WHAT NEEDS TO BE DONE: Copy out the data below line for line, without changing anything.

╭─ DATA FOR THE TASK

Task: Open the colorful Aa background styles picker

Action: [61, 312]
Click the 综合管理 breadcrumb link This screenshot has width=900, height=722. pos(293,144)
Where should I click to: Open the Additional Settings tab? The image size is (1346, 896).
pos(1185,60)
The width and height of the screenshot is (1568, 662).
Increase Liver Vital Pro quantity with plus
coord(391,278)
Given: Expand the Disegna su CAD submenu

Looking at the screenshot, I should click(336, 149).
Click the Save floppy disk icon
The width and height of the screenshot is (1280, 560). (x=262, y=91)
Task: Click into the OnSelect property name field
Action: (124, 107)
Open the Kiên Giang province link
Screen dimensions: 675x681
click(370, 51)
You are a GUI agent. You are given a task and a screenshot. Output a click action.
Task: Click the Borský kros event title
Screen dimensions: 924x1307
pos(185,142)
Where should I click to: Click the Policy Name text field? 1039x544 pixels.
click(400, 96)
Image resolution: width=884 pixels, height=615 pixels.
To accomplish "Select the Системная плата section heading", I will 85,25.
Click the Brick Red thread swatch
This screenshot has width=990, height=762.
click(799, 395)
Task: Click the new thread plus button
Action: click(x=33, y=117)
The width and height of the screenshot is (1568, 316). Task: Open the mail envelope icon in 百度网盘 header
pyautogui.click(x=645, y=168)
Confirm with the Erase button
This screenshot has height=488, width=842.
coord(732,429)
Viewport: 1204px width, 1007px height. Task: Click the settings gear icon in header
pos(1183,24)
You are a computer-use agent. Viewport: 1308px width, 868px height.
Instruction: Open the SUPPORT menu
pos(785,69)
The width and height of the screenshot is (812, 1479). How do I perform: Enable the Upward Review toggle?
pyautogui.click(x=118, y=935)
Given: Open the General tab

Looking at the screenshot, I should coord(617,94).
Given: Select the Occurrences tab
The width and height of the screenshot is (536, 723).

╰─

FULL OUTPUT:
Task: Open the colorful Aa background styles picker

Action: [61, 312]
Click the 综合管理 breadcrumb link This screenshot has width=900, height=722. pos(293,144)
Where should I click to: Open the Additional Settings tab? The image size is (1346, 896).
pos(1185,60)
The width and height of the screenshot is (1568, 662).
Increase Liver Vital Pro quantity with plus
coord(391,278)
Given: Expand the Disegna su CAD submenu

Looking at the screenshot, I should click(336, 149).
Click the Save floppy disk icon
The width and height of the screenshot is (1280, 560). (x=262, y=91)
Task: Click into the OnSelect property name field
Action: (124, 107)
Open the Kiên Giang province link
Screen dimensions: 675x681
click(370, 51)
You are a GUI agent. You are given a task and a screenshot. Output a click action.
Task: Click the Borský kros event title
Screen dimensions: 924x1307
pos(185,142)
Where should I click to: Click the Policy Name text field? 1039x544 pixels.
click(400, 96)
Image resolution: width=884 pixels, height=615 pixels.
To accomplish "Select the Системная плата section heading", I will 85,25.
Click the Brick Red thread swatch
This screenshot has width=990, height=762.
click(799, 395)
Task: Click the new thread plus button
Action: click(x=33, y=117)
The width and height of the screenshot is (1568, 316). Task: Open the mail envelope icon in 百度网盘 header
pyautogui.click(x=645, y=168)
Confirm with the Erase button
This screenshot has height=488, width=842.
coord(732,429)
Viewport: 1204px width, 1007px height. Task: Click the settings gear icon in header
pos(1183,24)
You are a computer-use agent. Viewport: 1308px width, 868px height.
Instruction: Open the SUPPORT menu
pos(785,69)
The width and height of the screenshot is (812, 1479). How do I perform: Enable the Upward Review toggle?
pyautogui.click(x=118, y=935)
Given: Open the General tab

Looking at the screenshot, I should coord(617,94).
Given: Select the Occurrences tab
The width and height of the screenshot is (536, 723).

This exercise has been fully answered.